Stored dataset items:
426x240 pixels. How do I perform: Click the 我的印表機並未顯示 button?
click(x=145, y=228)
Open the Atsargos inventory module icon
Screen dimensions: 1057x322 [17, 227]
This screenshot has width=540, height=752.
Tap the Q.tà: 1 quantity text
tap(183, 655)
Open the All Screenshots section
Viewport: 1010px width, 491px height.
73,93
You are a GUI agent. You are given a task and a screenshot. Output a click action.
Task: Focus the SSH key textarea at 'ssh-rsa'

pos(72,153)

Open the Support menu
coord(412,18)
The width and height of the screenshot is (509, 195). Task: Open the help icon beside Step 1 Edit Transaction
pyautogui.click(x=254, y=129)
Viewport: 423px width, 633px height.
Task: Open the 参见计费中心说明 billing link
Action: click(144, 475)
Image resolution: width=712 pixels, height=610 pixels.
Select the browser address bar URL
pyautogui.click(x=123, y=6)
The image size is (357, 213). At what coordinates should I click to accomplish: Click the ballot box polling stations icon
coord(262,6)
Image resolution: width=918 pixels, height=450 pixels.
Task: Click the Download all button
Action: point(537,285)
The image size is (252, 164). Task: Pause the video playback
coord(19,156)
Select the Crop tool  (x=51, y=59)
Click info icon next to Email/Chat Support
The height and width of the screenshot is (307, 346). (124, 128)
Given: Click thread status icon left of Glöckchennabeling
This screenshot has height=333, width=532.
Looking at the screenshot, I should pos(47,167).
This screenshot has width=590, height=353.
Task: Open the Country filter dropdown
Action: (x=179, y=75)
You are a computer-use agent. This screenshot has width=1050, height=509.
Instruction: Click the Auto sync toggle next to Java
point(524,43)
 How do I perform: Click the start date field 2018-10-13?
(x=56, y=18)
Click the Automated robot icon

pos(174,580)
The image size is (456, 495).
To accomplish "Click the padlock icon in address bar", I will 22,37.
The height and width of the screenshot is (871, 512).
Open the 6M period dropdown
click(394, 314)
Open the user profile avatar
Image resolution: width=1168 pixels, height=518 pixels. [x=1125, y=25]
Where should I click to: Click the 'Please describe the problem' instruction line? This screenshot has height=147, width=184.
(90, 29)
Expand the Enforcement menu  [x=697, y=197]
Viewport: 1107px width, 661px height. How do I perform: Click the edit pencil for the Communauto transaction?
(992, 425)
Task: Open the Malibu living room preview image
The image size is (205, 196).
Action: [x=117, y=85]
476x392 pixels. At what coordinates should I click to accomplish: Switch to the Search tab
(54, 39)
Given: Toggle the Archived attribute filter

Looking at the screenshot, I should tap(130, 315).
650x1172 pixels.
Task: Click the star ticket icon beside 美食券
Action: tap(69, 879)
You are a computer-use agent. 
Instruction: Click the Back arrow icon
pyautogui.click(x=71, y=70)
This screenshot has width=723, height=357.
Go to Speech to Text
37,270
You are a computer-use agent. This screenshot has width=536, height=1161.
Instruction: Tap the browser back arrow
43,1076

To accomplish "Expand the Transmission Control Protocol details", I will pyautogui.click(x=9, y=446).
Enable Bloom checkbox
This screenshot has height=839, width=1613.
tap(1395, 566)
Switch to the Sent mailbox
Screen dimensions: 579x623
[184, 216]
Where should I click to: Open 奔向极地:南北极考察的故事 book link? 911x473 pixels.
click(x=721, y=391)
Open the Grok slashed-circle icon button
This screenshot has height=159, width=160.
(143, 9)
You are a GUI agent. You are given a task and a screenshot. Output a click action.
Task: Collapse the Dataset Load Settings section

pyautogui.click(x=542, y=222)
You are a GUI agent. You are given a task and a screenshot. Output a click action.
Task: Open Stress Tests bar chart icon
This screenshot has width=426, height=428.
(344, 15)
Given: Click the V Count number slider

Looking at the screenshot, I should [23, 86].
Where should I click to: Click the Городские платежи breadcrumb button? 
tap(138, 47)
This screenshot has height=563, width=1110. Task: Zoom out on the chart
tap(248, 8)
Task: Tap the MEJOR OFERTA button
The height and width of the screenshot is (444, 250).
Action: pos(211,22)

§ Problem details:
The data above should be copied out with complete accuracy.

§ Result for this exercise:
426x240 pixels. How do I perform: Click the 我的印表機並未顯示 button?
click(x=145, y=228)
Open the Atsargos inventory module icon
Screen dimensions: 1057x322 [17, 227]
This screenshot has width=540, height=752.
Tap the Q.tà: 1 quantity text
tap(183, 655)
Open the All Screenshots section
Viewport: 1010px width, 491px height.
73,93
You are a GUI agent. You are given a task and a screenshot. Output a click action.
Task: Focus the SSH key textarea at 'ssh-rsa'

pos(72,153)

Open the Support menu
coord(412,18)
The width and height of the screenshot is (509, 195). Task: Open the help icon beside Step 1 Edit Transaction
pyautogui.click(x=254, y=129)
Viewport: 423px width, 633px height.
Task: Open the 参见计费中心说明 billing link
Action: click(144, 475)
Image resolution: width=712 pixels, height=610 pixels.
Select the browser address bar URL
pyautogui.click(x=123, y=6)
The image size is (357, 213). At what coordinates should I click to accomplish: Click the ballot box polling stations icon
coord(262,6)
Image resolution: width=918 pixels, height=450 pixels.
Task: Click the Download all button
Action: point(537,285)
The image size is (252, 164). Task: Pause the video playback
coord(19,156)
Select the Crop tool  (x=51, y=59)
Click info icon next to Email/Chat Support
The height and width of the screenshot is (307, 346). (124, 128)
Given: Click thread status icon left of Glöckchennabeling
This screenshot has height=333, width=532.
Looking at the screenshot, I should pos(47,167).
This screenshot has width=590, height=353.
Task: Open the Country filter dropdown
Action: (x=179, y=75)
You are a computer-use agent. This screenshot has width=1050, height=509.
Instruction: Click the Auto sync toggle next to Java
point(524,43)
 How do I perform: Click the start date field 2018-10-13?
(x=56, y=18)
Click the Automated robot icon

pos(174,580)
The image size is (456, 495).
To accomplish "Click the padlock icon in address bar", I will 22,37.
The height and width of the screenshot is (871, 512).
Open the 6M period dropdown
click(394, 314)
Open the user profile avatar
Image resolution: width=1168 pixels, height=518 pixels. [x=1125, y=25]
Where should I click to: Click the 'Please describe the problem' instruction line? This screenshot has height=147, width=184.
(90, 29)
Expand the Enforcement menu  [x=697, y=197]
Viewport: 1107px width, 661px height. How do I perform: Click the edit pencil for the Communauto transaction?
(992, 425)
Task: Open the Malibu living room preview image
The image size is (205, 196).
Action: [x=117, y=85]
476x392 pixels. At what coordinates should I click to accomplish: Switch to the Search tab
(54, 39)
Given: Toggle the Archived attribute filter

Looking at the screenshot, I should tap(130, 315).
650x1172 pixels.
Task: Click the star ticket icon beside 美食券
Action: tap(69, 879)
You are a computer-use agent. 
Instruction: Click the Back arrow icon
pyautogui.click(x=71, y=70)
This screenshot has width=723, height=357.
Go to Speech to Text
37,270
You are a computer-use agent. This screenshot has width=536, height=1161.
Instruction: Tap the browser back arrow
43,1076

To accomplish "Expand the Transmission Control Protocol details", I will pyautogui.click(x=9, y=446).
Enable Bloom checkbox
This screenshot has height=839, width=1613.
tap(1395, 566)
Switch to the Sent mailbox
Screen dimensions: 579x623
[184, 216]
Where should I click to: Open 奔向极地:南北极考察的故事 book link? 911x473 pixels.
click(x=721, y=391)
Open the Grok slashed-circle icon button
This screenshot has height=159, width=160.
(143, 9)
You are a GUI agent. You are given a task and a screenshot. Output a click action.
Task: Collapse the Dataset Load Settings section

pyautogui.click(x=542, y=222)
You are a GUI agent. You are given a task and a screenshot. Output a click action.
Task: Open Stress Tests bar chart icon
This screenshot has width=426, height=428.
(344, 15)
Given: Click the V Count number slider

Looking at the screenshot, I should [23, 86].
Where should I click to: Click the Городские платежи breadcrumb button? 
tap(138, 47)
This screenshot has height=563, width=1110. Task: Zoom out on the chart
tap(248, 8)
Task: Tap the MEJOR OFERTA button
The height and width of the screenshot is (444, 250).
Action: pos(211,22)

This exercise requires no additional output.